The former college principal and awarding organisation chief has become the first boss of the Association of Employment and Learning Providers (AELP) to openly criticise the scale of subcontracting.
Mr Dawe spoke out after AELP claimed that 93 per cent (130,850 of 140,010) of the subcontracted starts made in 2014/15 were delivered by independent training providers (ITPs).
The association published the analysis using Skills Funding Agency (SFA) data, obtained through its freedom of information request.
Mr Dawe conceded that subcontracting was a “complex issue” and often takes place “for good reasons”.
But he was keen to highlight that “the sheer growth of it over the last 10 years has also happened for reasons that are harder to justify”.
“We know ministers are concerned and we think they know what needs to be done,” he added.
“The new levy system will still require funding allocations within a finite programme budget, and it is important much more of those allocations go to providers who can directly deliver apprenticeships.”
This is the first time AELP has come out firmly against the volume of subcontracting, and the move will be viewed as a major change in direction under Mr Dawe, who took over from Stewart Segal as chief executive in March.
His remarks follow a string of negative headlines generated recently by the controversial practice.
We reported last month that around 300 non-compliant colleges and training providers had been threatened with subcontracting bans after failing to follow disclosure rules.
The SFA also announced in April that it was reviewing the use of brokers in fixing short-term tactical subcontracting deals – after an FE Week investigation found they were raking in up to five per cent commission fees on seven figure contracts.
We know ministers are concerned and we think they know what needs to be done
The Department for Business Innovation and Skills (BIS) demanded an end to ‘tactical’ subcontracting in their 2015/16 grant letter to the SFA.
And the National Audit Office confirmed in February it was investigating management fees – after it emerged that lead contractors were withholding up to 40 per cent of government funding allocations.
The SFA’s director Keith Smith, who is currently on secondment to the BIS, overseeing levy implementation before it goes live next April, warned delegates to plan for a future without subcontracting at the Association of Colleges conference last November.
This was because levy reforms will mean colleges no longer have a funding allocation for apprenticeships.
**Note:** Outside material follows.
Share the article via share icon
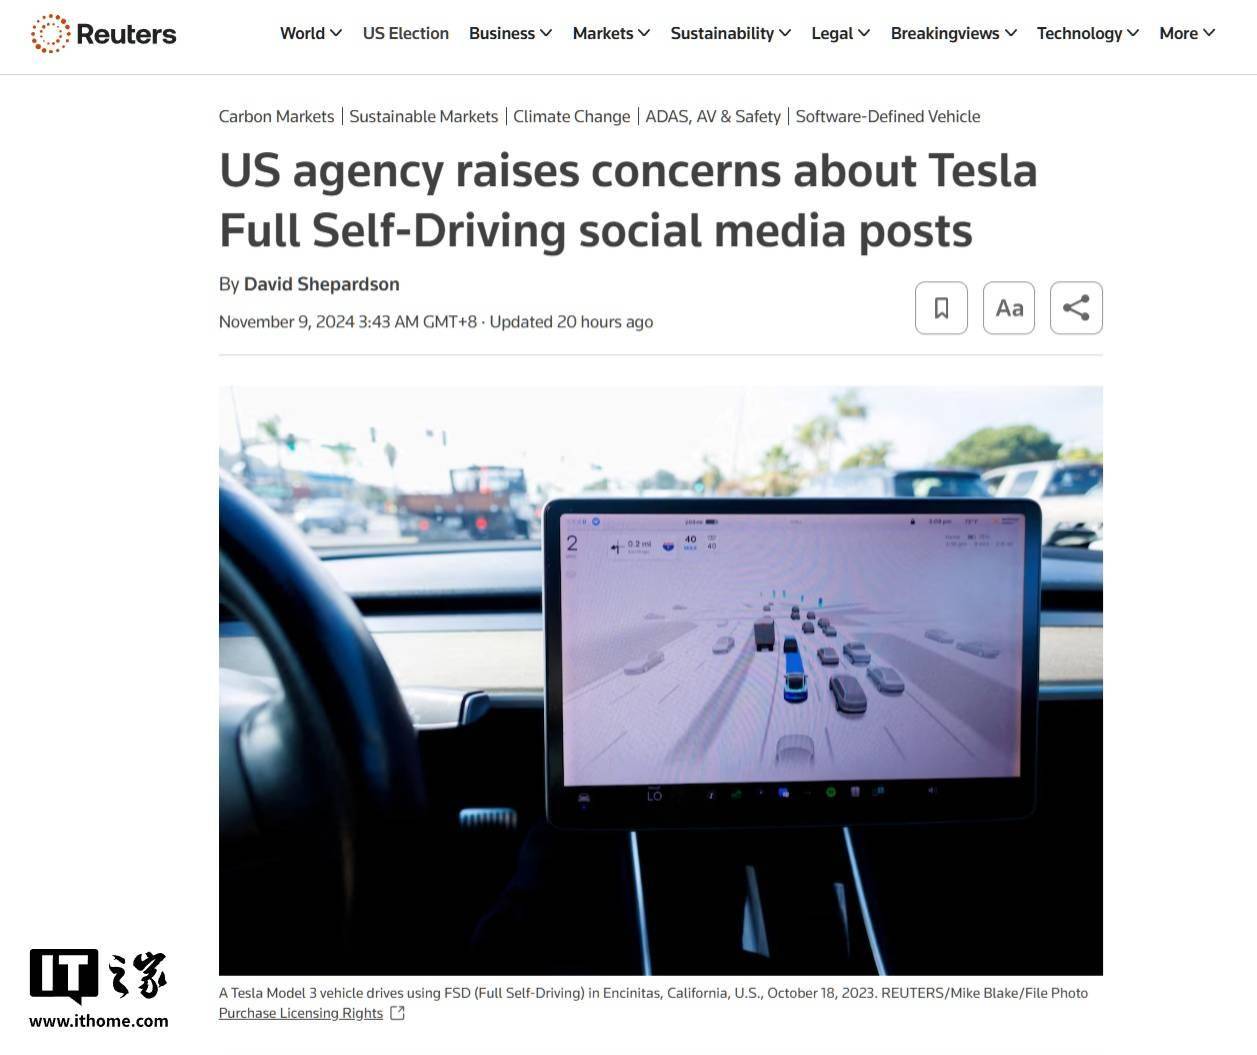 click(1076, 308)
Instead, employers will be able to approach subcontractors to work directly with them, potentially leaving colleges in the cold.
The AELP’s freedom of information response analysis also indicated that 40 per cent (62,240 of 157,290) of all apprenticeship starts contracted through FE colleges were actually delivered by ITPs as subcontractors.
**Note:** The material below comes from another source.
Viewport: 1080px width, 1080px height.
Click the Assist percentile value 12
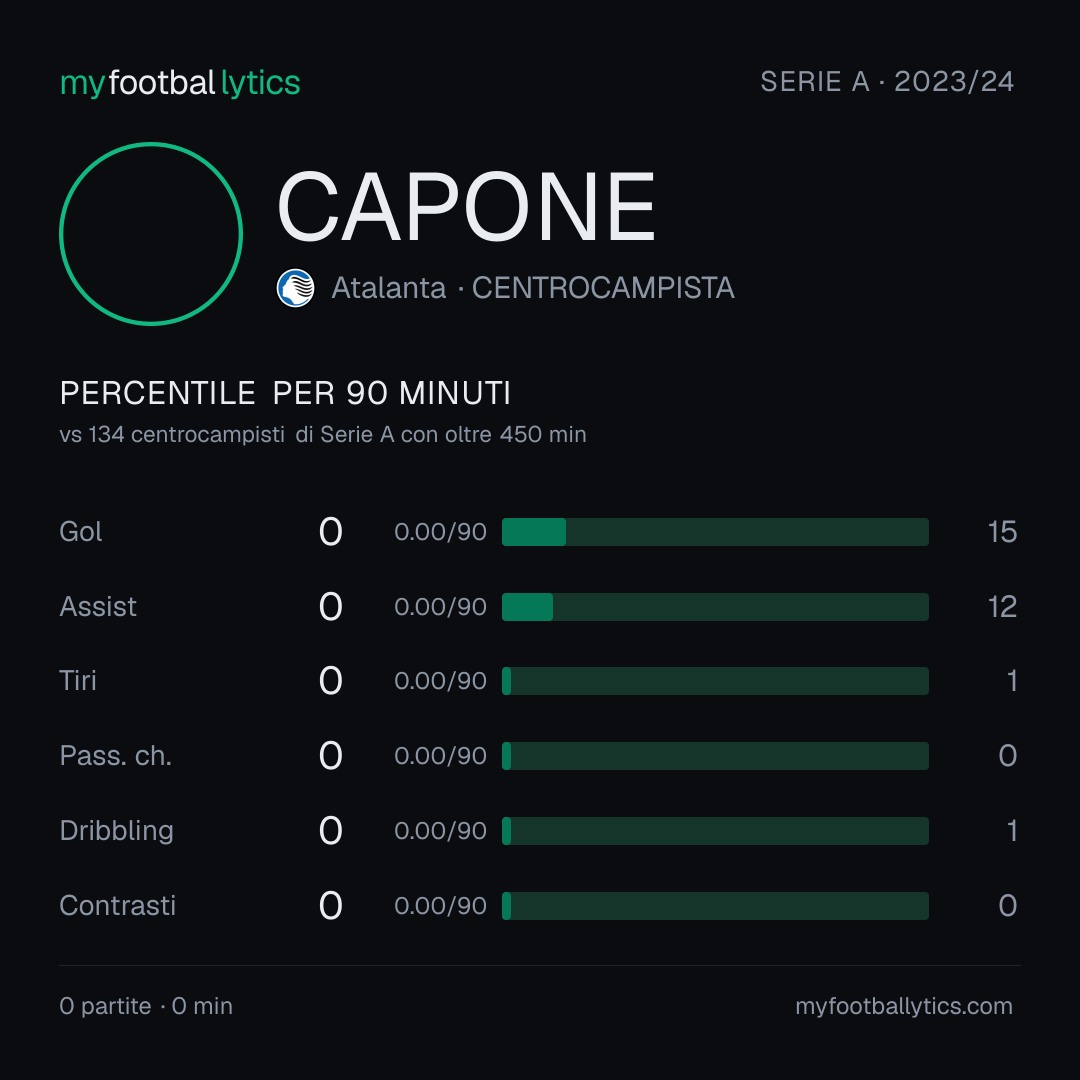coord(1002,607)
And 76 per cent (378,170 of 499,900) of all apprenticeship starts in 2014/15 were shown to be delivered by ITPs.
Teresa Frith, senior skills policy manager for the Association of Colleges, was shown the figures but still insisted that “subcontracting has benefits for both colleges and independent training providers because it minimises the amount of bureaucracy created by the funding system”.
FE Week asked the SFA why it was still allowing up to £1bn a year of subcontracting to take place per year, in view of AELP’s findings.
A spokesperson said: “Our funding rules state that lead providers should only use subcontractors who they determine are of a high quality and low risk.”
The new chief executive at the Association of Employment and Learning Providers (AELP), Mark Dawe, is keen to portray his members as the apprenticeship ‘experts’ that colleges go to for help.
The scale of college subcontracting should come as no surprise to the Skills Minister and readers of FE Week, which has regularly reported on the issue since our first edition
However, what is as welcome as it is surprising, is Mr Dawe’s decision to criticise the continued growth in subcontracting.
Readers of my previous editorials on subcontracting will be familiar with my concern over top-slicing arrangements.
But what’s surprising is that the membership body for so many of the subcontractors has criticised the growth in their use.
Many subcontractors I speak to are happiest out of the spotlight of a direct Skills Funding Agency (SFA) contract.
It’s an important intervention, although with increasingly diminished resources at the SFA it seems unlikely they will rush to issue new direct contracts.
It also leaves the Association of Colleges exposed and alone in failing to face up to the truth.
There continues to be too much subcontracting, and the SFA should step in to reverse the trend.
Will the apprenticeship levy be a subcontracting game-changer alone?
That, like so much of the levy plans, remains unclear, untested and uncertain.